> **WORK TO COMPLETE**: Print the lines of the listing below verbatim. Start at the line that contains "The width and" and stop after the line that contains "This screenshot has width=1050, height=788.".

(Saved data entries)

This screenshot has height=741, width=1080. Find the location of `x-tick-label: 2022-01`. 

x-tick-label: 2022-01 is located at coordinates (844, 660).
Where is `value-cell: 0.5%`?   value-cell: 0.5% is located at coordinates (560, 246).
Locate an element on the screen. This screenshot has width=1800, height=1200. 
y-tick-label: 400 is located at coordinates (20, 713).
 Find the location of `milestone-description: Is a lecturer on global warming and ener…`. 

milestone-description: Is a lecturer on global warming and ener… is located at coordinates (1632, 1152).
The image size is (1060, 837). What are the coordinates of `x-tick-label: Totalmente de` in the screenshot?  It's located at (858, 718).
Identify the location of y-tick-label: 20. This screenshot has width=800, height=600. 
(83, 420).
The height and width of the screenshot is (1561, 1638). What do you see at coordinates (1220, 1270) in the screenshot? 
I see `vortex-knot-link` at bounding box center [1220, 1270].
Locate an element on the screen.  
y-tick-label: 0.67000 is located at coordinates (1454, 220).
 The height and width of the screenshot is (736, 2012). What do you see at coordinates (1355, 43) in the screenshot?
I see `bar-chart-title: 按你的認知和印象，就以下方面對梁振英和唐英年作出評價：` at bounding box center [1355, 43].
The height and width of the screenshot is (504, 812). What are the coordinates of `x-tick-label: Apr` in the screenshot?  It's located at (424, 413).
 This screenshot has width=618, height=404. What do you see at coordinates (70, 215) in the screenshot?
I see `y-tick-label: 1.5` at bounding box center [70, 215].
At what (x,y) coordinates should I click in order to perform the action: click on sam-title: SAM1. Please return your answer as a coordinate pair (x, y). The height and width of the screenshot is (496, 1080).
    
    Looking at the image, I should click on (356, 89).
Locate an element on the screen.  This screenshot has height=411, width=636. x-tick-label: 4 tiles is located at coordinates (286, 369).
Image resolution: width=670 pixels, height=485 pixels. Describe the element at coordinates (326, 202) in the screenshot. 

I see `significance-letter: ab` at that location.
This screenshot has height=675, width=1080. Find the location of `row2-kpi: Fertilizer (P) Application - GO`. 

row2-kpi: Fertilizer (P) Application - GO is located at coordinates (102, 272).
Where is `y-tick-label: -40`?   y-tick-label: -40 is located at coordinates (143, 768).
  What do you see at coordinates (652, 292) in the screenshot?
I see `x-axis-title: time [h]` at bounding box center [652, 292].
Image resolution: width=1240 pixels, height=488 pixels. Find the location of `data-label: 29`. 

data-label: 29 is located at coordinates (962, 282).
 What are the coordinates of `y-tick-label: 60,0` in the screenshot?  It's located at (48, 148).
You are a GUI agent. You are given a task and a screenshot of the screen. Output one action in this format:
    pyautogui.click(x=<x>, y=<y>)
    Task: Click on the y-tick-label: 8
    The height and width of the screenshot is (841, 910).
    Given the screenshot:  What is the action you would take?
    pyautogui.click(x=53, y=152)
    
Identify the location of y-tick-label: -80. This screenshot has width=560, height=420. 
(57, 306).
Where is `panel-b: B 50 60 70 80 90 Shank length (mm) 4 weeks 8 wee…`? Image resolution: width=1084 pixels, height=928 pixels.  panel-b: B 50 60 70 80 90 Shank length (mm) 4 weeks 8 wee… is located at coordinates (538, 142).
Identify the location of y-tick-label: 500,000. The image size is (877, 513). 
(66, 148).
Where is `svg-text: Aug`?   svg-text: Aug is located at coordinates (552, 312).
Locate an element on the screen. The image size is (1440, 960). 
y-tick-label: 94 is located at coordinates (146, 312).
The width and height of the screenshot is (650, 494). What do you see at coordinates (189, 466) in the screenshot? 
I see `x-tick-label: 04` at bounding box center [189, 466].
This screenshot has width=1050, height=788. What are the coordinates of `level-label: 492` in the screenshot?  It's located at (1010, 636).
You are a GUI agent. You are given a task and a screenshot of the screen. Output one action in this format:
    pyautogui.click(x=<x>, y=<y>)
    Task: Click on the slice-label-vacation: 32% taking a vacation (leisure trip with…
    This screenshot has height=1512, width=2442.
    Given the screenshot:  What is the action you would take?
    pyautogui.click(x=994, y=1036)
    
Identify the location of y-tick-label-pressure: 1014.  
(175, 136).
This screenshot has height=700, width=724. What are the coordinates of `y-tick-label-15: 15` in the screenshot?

> **WRITTEN RESPONSE**:
The width and height of the screenshot is (650, 494). What do you see at coordinates (189, 466) in the screenshot? 
I see `x-tick-label: 04` at bounding box center [189, 466].
This screenshot has width=1050, height=788. What are the coordinates of `level-label: 492` in the screenshot?  It's located at (1010, 636).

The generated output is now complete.